りつ姉はどんどんと距離を離していく。僕は慌てて彼女を追った。
「り、りつ姉、どこに行くの!?」
「近くに”出る”って言われる心霊スポットがあるんです。そこで怖いをもっと体験しましょう」
「もう十分だってぇ……」
「いえいえ、まだまだ来たばっかりですから」
鼻歌を歌い軽やかなステップで、りつ姉は道なき道を進んでいく。僕は足元に気を付けながら必死に彼女を追った。ここは恐ろしい。そこに連れてきたりつ姉はもっと恐ろしい。でも一番信頼できるのもまたりつ姉だった。

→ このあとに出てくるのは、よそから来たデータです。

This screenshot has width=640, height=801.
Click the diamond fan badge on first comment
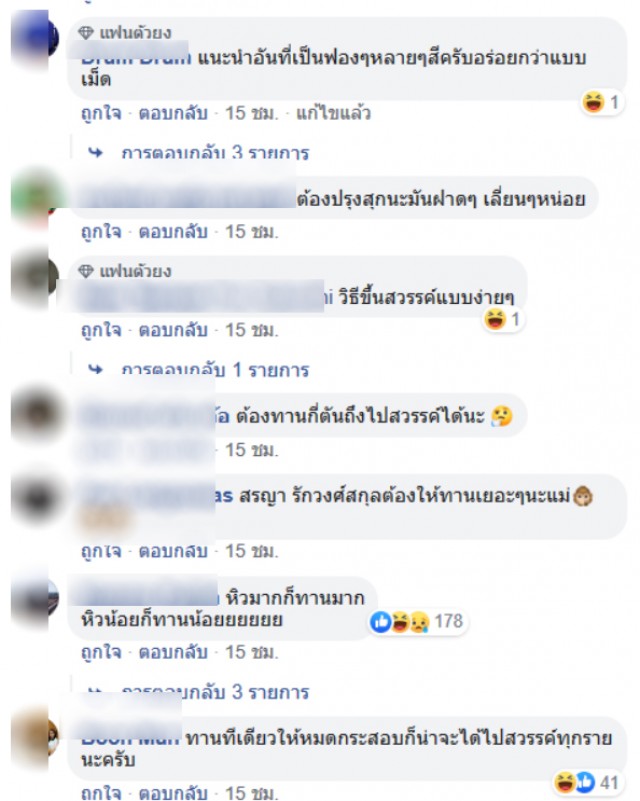click(x=86, y=33)
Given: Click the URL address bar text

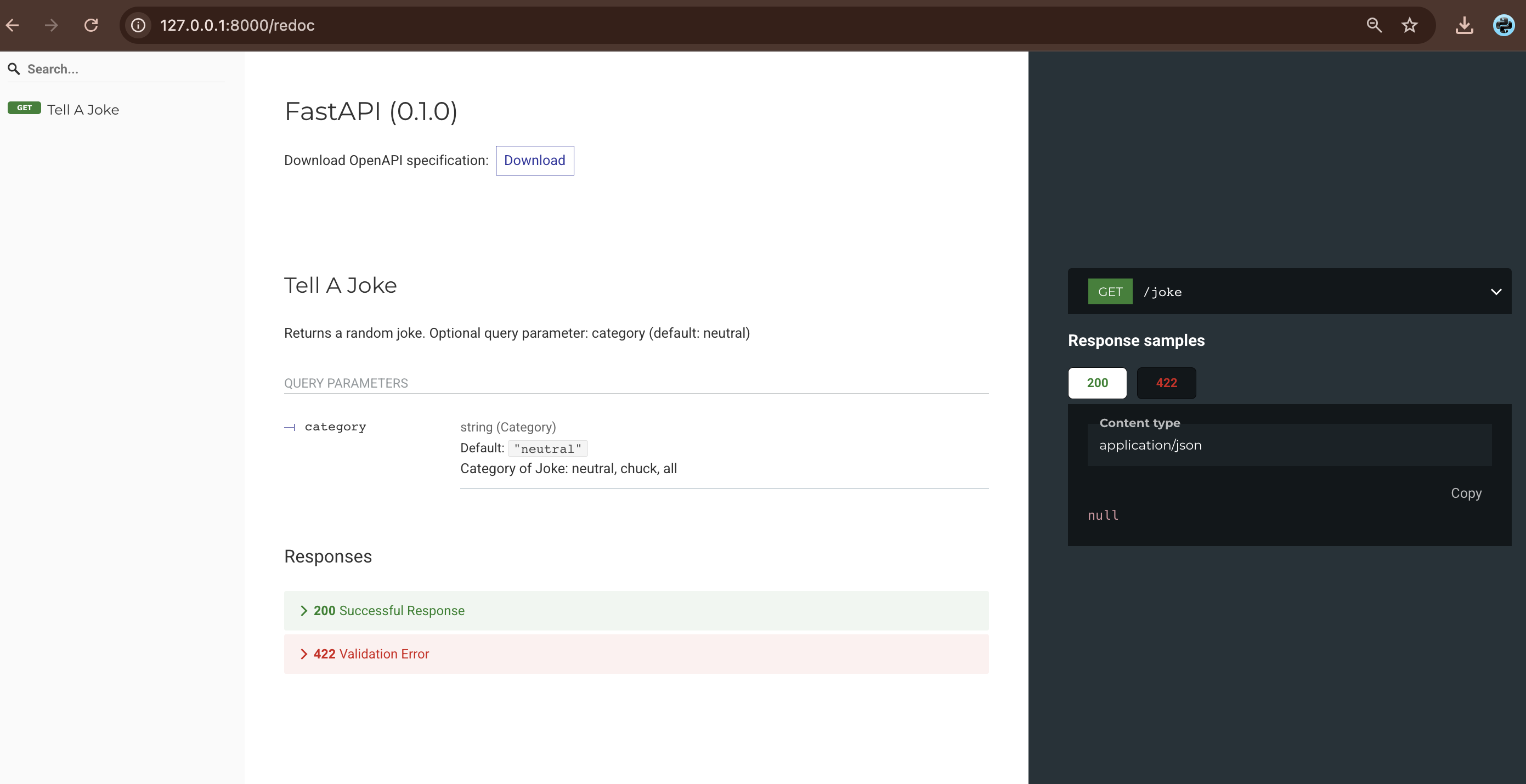Looking at the screenshot, I should [x=237, y=25].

数分は追いかけただろうか。彼女のセーラー服を必死に視界の端に捉えながら、僕らがたどり着いたのは一つのトンネルだった。少しも整備されておらず看板も見当たらない、名もなきトンネル――その入り口に僕ら二人だけが立っていた。
「さ、ここです。ここがあの彼方此方トンネルです」
「か、かなこ……何?」
「いえいえ。さ、一緒に行きましょう?」
りつ姉が僕に手を伸ばす。――彼女の手を取ってはいけない、全身の神経が警鐘を鳴らした。
「さぁ」
手を取ってはいけない。しかしここで彼女を拒絶したら僕はどうなってしまうんだろうか。嫌な汗が頬を伝う。
しかし沈黙を破ったのは意外にも別の声だった。
「あ、あのー、瀬織津姫サマ……?」
音の出所を探してみるも、左も右にもいない。「こっち!こっち!」と足元から叫ぶ声が聞こえてきて、僕は地面の方を見た。小さな釣り鐘に手と足がついた謎の生き物がそこにいた。